**TASK REQUIREMENTS**.
Can you format the records below, from the line containing "You are a computer-use" through the end of the records, as a two-column CSV with the columns instruction and coordinates? Give one row per request, put its text and its answer each in a single quoted field with line breaks replaced by spaces, and leave the pictures out.

(Records of locating words and on-screen elements)
□ □ □ □ □
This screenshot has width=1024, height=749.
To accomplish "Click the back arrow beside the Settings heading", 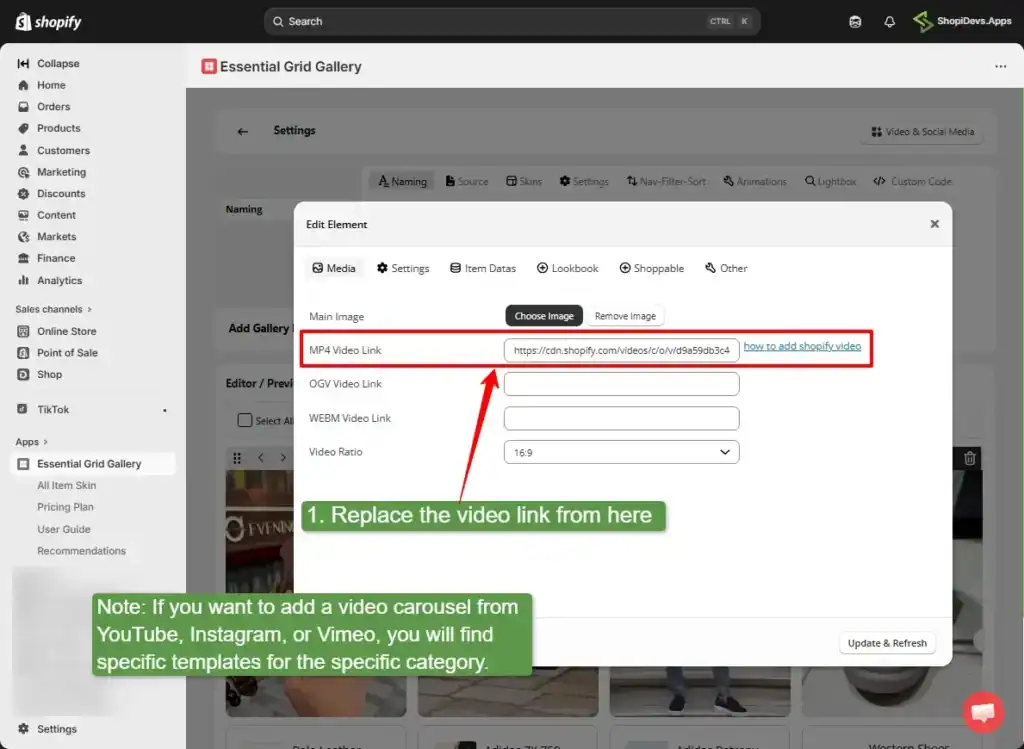I will coord(241,130).
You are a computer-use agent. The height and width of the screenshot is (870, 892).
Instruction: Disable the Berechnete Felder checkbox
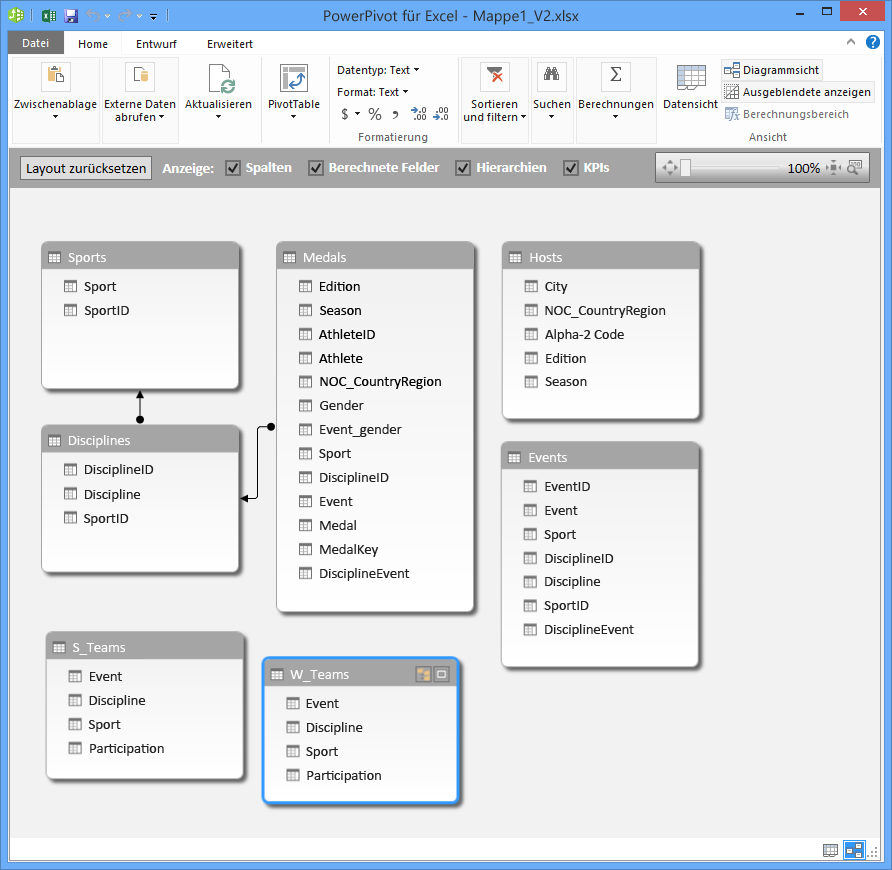318,167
□ □ □ □ □
**REPLY TO THE EXERCISE**.
instruction,coordinates
"You are a computer-use agent. The height and width of the screenshot is (870, 892). Instruction: Disable the Berechnete Felder checkbox","318,167"